Cadillac Gives Buyers iPads — and Intro to Tech in the Fast Lane


In a market where automobile manufacturers are making cars that talk, hear and even sense when the driver may be driving askew, it’s not surprising that there is a bit of a learning curve when it comes to adopting new automobile technologies. General Motors , however, is giving consumers a little push.

2013 Cadillac XTS
Getty Images

“Expecting that everyone is going to have a learning curve with this new technology, we want everyone to embrace it; we don’t want people to ignore it,” said Mark Harland, manager of the connected customer at General Motors. “I want [people] to embrace it and learn it, that’s important to us as a company.”

GM’s Cadillac brand is launching the Cadillac User Experience (CUE), an in-vehicle system that uses touch and voice controls as way to access information and entertainment, in its latest release of the Cadillac XTS. As part of this launch, which is slated for later this spring, Cadillac is taking some steps to ensure consumers are comfortable with the technology.

One way they are doing this is by giving every buyer of the Cadillac XTS Apple's new iPad.

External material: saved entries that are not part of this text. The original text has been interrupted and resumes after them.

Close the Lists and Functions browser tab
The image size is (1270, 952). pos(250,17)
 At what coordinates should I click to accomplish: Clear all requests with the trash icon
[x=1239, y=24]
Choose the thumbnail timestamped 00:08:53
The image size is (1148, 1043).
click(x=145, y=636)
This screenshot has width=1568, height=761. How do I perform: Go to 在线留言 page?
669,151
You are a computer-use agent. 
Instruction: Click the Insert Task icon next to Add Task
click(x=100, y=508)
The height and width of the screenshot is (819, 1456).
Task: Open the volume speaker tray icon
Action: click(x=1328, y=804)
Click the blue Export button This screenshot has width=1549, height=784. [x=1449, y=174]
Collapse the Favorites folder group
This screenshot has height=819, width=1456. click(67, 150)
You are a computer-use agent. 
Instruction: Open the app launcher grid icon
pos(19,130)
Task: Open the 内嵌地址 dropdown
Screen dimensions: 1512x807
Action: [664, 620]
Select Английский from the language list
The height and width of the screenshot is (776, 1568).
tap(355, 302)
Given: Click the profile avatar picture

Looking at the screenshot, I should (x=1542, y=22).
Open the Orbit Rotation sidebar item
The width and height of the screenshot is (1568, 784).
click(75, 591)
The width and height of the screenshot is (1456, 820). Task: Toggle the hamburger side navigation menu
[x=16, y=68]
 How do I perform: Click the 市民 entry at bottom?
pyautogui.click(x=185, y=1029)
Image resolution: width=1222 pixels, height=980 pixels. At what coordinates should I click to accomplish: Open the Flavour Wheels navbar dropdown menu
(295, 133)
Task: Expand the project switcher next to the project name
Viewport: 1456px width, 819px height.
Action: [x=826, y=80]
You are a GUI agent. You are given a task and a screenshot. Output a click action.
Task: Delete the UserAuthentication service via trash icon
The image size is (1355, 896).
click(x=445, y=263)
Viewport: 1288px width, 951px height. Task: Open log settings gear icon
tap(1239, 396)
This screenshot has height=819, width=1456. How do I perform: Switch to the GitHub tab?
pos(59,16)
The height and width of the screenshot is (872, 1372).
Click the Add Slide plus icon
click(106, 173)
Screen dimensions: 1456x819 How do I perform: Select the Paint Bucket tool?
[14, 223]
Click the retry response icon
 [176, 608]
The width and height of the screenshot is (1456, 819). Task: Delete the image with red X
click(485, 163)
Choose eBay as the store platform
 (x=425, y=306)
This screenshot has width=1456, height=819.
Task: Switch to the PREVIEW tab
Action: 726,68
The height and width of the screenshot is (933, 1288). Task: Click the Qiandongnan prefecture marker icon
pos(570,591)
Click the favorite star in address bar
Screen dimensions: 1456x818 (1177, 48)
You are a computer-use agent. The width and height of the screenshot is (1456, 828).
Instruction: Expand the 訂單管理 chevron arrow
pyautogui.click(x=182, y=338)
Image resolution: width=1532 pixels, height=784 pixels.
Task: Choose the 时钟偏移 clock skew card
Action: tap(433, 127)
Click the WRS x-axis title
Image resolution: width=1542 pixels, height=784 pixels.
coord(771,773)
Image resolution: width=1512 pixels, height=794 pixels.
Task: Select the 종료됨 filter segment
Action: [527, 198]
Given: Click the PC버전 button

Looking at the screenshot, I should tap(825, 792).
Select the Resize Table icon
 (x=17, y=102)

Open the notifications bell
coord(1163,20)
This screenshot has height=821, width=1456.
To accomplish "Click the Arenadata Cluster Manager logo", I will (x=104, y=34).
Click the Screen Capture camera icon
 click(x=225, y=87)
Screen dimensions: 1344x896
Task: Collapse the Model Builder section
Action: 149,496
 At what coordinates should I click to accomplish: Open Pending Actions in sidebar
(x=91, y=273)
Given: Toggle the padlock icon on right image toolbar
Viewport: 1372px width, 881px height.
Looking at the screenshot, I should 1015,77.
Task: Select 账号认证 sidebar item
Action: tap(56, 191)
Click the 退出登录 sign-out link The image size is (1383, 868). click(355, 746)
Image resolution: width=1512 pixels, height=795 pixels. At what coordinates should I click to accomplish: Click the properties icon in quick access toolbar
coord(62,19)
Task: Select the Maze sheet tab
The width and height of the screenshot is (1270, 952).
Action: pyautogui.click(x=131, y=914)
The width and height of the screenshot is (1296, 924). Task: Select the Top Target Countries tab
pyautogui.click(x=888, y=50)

“We want to provide customers with tools to be comfortable,” Harland said. “The CUE, in terms of the touching and swiping and moving and pinching, is very similar to the iPad and tablets that are out there right now.”

There will be a preloaded app on the iPad that is a simulator of the CUE, allowing for the customer to get comfortable with the CUE system.

YouTube videos explaining how the CUE system works and a remote On-Star application will also come preloaded on the iPad.

General Motors is also committing more people to customer service specifically for the CUE system. Each dealership will be required to have two certified technology specialists that are trained in the CUE system, and there will be a team of people dedicated to the CUE system via phone, email and social media.

“Long story short, we’re trying to surround the customer and we’re benchmarking, not necessarily what we’ve done in the automotive industry, but what’s happening in consumer electronics,” Harland said.